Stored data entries
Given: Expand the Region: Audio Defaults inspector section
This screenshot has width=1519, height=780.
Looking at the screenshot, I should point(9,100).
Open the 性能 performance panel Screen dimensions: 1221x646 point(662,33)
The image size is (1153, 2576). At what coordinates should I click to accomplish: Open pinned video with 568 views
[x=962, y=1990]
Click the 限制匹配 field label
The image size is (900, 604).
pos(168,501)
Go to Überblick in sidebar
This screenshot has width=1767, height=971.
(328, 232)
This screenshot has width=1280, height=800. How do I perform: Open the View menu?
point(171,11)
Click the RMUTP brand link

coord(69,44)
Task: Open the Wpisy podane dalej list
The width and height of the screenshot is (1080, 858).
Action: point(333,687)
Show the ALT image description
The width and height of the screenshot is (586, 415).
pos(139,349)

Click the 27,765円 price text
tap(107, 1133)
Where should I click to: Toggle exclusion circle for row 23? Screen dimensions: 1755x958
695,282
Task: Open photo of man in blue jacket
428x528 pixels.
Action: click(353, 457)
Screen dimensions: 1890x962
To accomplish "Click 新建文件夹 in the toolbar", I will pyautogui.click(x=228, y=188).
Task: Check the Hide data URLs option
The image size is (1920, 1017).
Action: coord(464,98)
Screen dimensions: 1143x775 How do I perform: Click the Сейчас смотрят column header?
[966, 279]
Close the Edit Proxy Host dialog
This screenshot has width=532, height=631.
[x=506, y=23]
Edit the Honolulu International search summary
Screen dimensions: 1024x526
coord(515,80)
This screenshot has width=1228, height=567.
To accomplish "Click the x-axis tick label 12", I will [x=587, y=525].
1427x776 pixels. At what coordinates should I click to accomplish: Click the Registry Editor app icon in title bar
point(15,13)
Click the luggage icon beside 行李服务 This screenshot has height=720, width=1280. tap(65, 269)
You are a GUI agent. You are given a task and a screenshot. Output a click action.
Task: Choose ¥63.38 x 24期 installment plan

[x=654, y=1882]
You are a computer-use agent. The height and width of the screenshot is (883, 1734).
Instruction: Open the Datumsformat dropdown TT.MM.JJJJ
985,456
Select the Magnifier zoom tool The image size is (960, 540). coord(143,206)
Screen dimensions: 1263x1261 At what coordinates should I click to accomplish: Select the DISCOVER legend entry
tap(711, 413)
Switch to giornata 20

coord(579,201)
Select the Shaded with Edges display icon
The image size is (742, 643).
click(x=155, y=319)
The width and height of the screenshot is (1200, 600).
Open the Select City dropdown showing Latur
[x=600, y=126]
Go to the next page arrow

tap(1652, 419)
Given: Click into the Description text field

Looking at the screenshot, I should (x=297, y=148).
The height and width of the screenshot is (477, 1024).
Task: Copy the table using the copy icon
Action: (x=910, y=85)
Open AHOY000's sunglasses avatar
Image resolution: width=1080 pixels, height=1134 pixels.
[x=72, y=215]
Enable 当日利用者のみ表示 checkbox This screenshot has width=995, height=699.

PROBLEM DESCRIPTION: Write all the data out again, exactly.

WORKED SOLUTION:
Given: Expand the Region: Audio Defaults inspector section
This screenshot has width=1519, height=780.
Looking at the screenshot, I should point(9,100).
Open the 性能 performance panel Screen dimensions: 1221x646 point(662,33)
The image size is (1153, 2576). At what coordinates should I click to accomplish: Open pinned video with 568 views
[x=962, y=1990]
Click the 限制匹配 field label
The image size is (900, 604).
pos(168,501)
Go to Überblick in sidebar
This screenshot has width=1767, height=971.
(328, 232)
This screenshot has width=1280, height=800. How do I perform: Open the View menu?
point(171,11)
Click the RMUTP brand link

coord(69,44)
Task: Open the Wpisy podane dalej list
The width and height of the screenshot is (1080, 858).
Action: point(333,687)
Show the ALT image description
The width and height of the screenshot is (586, 415).
pos(139,349)

Click the 27,765円 price text
tap(107, 1133)
Where should I click to: Toggle exclusion circle for row 23? Screen dimensions: 1755x958
695,282
Task: Open photo of man in blue jacket
428x528 pixels.
Action: click(353, 457)
Screen dimensions: 1890x962
To accomplish "Click 新建文件夹 in the toolbar", I will pyautogui.click(x=228, y=188).
Task: Check the Hide data URLs option
The image size is (1920, 1017).
Action: coord(464,98)
Screen dimensions: 1143x775 How do I perform: Click the Сейчас смотрят column header?
[966, 279]
Close the Edit Proxy Host dialog
This screenshot has width=532, height=631.
[x=506, y=23]
Edit the Honolulu International search summary
Screen dimensions: 1024x526
coord(515,80)
This screenshot has width=1228, height=567.
To accomplish "Click the x-axis tick label 12", I will [x=587, y=525].
1427x776 pixels. At what coordinates should I click to accomplish: Click the Registry Editor app icon in title bar
point(15,13)
Click the luggage icon beside 行李服务 This screenshot has height=720, width=1280. tap(65, 269)
You are a GUI agent. You are given a task and a screenshot. Output a click action.
Task: Choose ¥63.38 x 24期 installment plan

[x=654, y=1882]
You are a computer-use agent. The height and width of the screenshot is (883, 1734).
Instruction: Open the Datumsformat dropdown TT.MM.JJJJ
985,456
Select the Magnifier zoom tool The image size is (960, 540). coord(143,206)
Screen dimensions: 1263x1261 At what coordinates should I click to accomplish: Select the DISCOVER legend entry
tap(711, 413)
Switch to giornata 20

coord(579,201)
Select the Shaded with Edges display icon
The image size is (742, 643).
click(x=155, y=319)
The width and height of the screenshot is (1200, 600).
Open the Select City dropdown showing Latur
[x=600, y=126]
Go to the next page arrow

tap(1652, 419)
Given: Click into the Description text field

Looking at the screenshot, I should (x=297, y=148).
The height and width of the screenshot is (477, 1024).
Task: Copy the table using the copy icon
Action: (x=910, y=85)
Open AHOY000's sunglasses avatar
Image resolution: width=1080 pixels, height=1134 pixels.
[x=72, y=215]
Enable 当日利用者のみ表示 checkbox This screenshot has width=995, height=699.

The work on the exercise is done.